Yet this sonic approach first emerged back in the late 80s, giving birth to Auckland group, The Malchicks. The group had a solid fan base throughout New Zealand, but faded before they could make good on their early promise, disappearing in a haze of echoing, dreamlike guitar notes.
The Malchicks were originally formed in 1989 by Coralie Martin (bass player and singer) along with her friend Mac Hodge and flatmate Miranda (Bobby) Makin (who was coerced into being the band's singer). Martin recalls the band morphing over their first year of existence: "We then auditioned the freaky and fabulous Lorna on drums. A little while later, Mac asked Matt Dalzell along for a jam and he became our second guitarist. Mac decided after a while that he wanted to devote himself to his other band, Zombie Boy, and I have to say we weren't really upset by that as sound-wise he was going in a different direction from the rest of us. However, we missed the fullness that two guitars gave, so when we saw Simon Matthews playing as a guest guitarist on one of The Nixons' songs at a gig we jumped on him."

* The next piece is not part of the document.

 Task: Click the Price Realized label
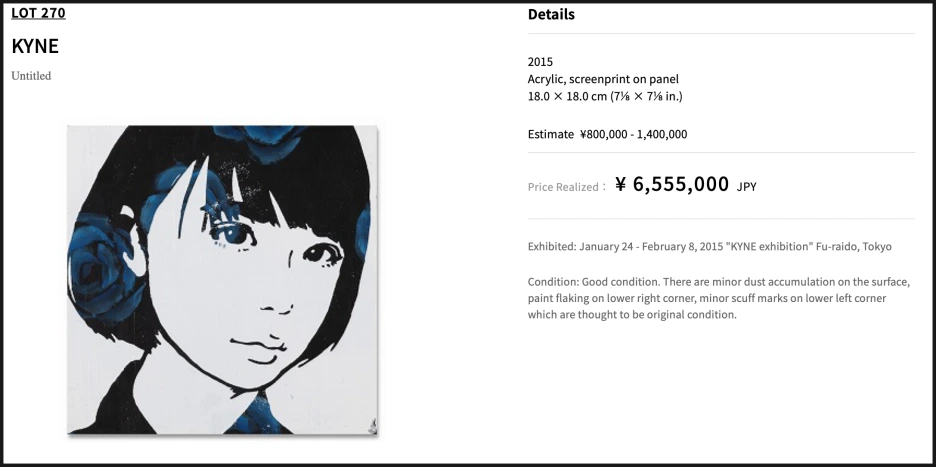[x=566, y=187]
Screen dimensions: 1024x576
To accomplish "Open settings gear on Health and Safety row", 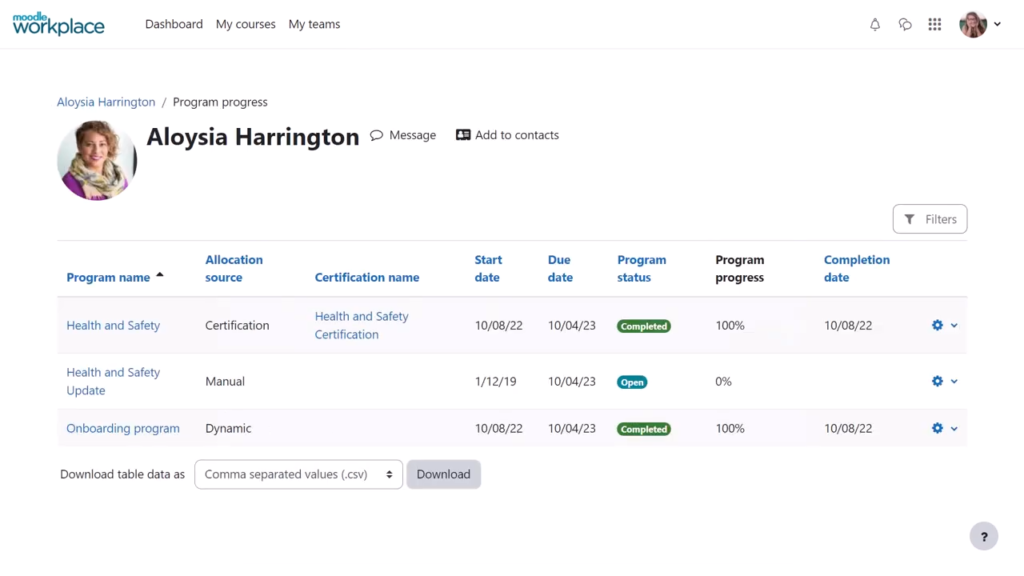I will point(936,325).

The band put a more atmospheric spin on the twisted guitar manipulation of indie acts like Sonic Youth and Dinosaur Jnr and this was a timely decision since there were a number of acts coming through from the UK with a similar idea in mind – Lush, My Bloody Valentine, and Ride all released music with drifty, washed-out vocals buried under layers of twisting guitars. Martin had an ethereal singing voice, which suited this style of music well and this was shown to great effect on their first track ‘Vanilla‘ (off the bFM Freak the Sheep compilation, 1991). At that time, their drummer Lorna Kittel decided to leave the group so they brought in high school student Jason Ennor – via an advert in RipItUp.
The music video for the single, ‘This Too Will Pass’, received some television airplay but it was the follow-up ‘Drive’ that became a student radio favourite.

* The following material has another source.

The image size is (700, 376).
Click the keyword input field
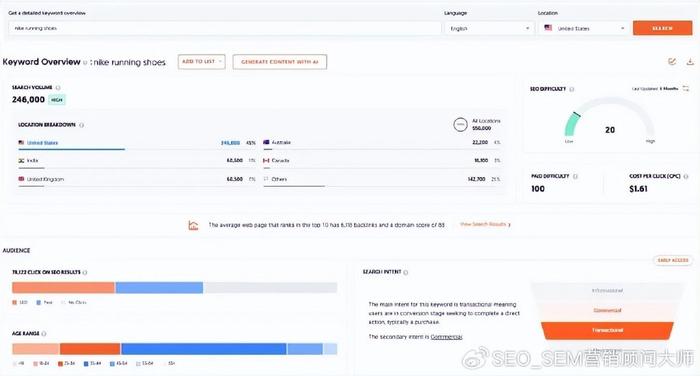(225, 28)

The Lotus EP (1991) was a compact summary of the group’s aims and was recorded at the Lab by Mark Tierney (Strawpeople). The music video for the single, ‘This Too Will Pass’, received some television airplay but it was the follow-up ‘Drive’ that became a student radio favourite. Martin’s vocals coasted on a drifting bed of guitars, as she sang about the otherworldly feeling of driving a long distance late at night. The band had always taken inspiration from literature – their name was taken from the Russian slang used by characters in the Anthony Burgess novel A Clockwork Orange (“malchick” is Russian for “boy”) – and the central track of their Lotus EP – ‘Lotus Eater’ – was inspired by Storming Heaven: LSD & the American Dream by Jay Stevens (who compared the USA population in the sixties to the soporific lotus eaters of Greek myth).
The EP was released by Christchurch label Failsafe, which was an odd choice for an Auckland band, but they were encouraged by the energy and enthusiasm shown by owner Rob Mayes. They soon became a flagship act for the label (along with Love’s Ugly Children) and toured the country, even playing some large shows as an unlikely support act for The Exponents.
Dalziel was enthused after seeing his heroes, Sonic Youth, play in Auckland, but immediately after the show, Ennor announced he was leaving the band. The Malchicks pushed forward, even attempting a show without a drummer, though they eventually convinced Ennor to be involved in the recording an album.
By the time the recording sessions began, Dalziel and Martin had split up and yet the recording still proceeded as planned, with the appearance of a few new songs that were clearly about the decline of their own relationship. Recording engineer Chris van de Geer did a lot of work to piece together the embryonic songs into full pieces, working on the structure of each track with Ennor before recording the other parts.
Mercury (1995) had some great moments, with the spiralling, wavering guitars never sounding better.
Mercury (1995) had some great moments, with the spiralling, wavering guitars never sounding better than on tracks like ‘Head to Head’ and ‘Weatherman’. Yet the album came out with a whimper, with no touring line-up to back it. By the time the first single, ‘Milestone’ was released, Matthews had moved to the USA and Martin was living in Japan, though she still managed to supply footage of herself journeying through the Japanese countryside for the music video. The only member of the band to continue in music after the decline of the band was Ennor, who went on to drum for hardcore group, Muckhole.
Yet the sound that the Malchicks were trying to create eventually came back in vogue in the new millennium (thanks to new groups like Space Ventura and Trick Mammoth) and it therefore seems worthwhile to unearth their music once more and remember them – both as the fine act they were and the great act that they could have been.
Matthew Dalziel - vocals, guitar
Coralie Martin - vocals, guitar
Simon Matthews - guitar
Jason Ennor - drums
Lorna Kittel - drums
After Lorna Kittel had left the Malchicks, the drum stool was briefly occupied by Mark Pollard (from the Nixons) and he helped write a number of the songs on the Lotus EP. Jason Ennor then took over on drums, though he finally left the Malchicks to form a new band (Love Buzz) with two other musicians with connections to the Nixons – their sound engineer Andrew Buckton and Brendan Hooker (flatmate of Nixons’ singer Sean Sturm).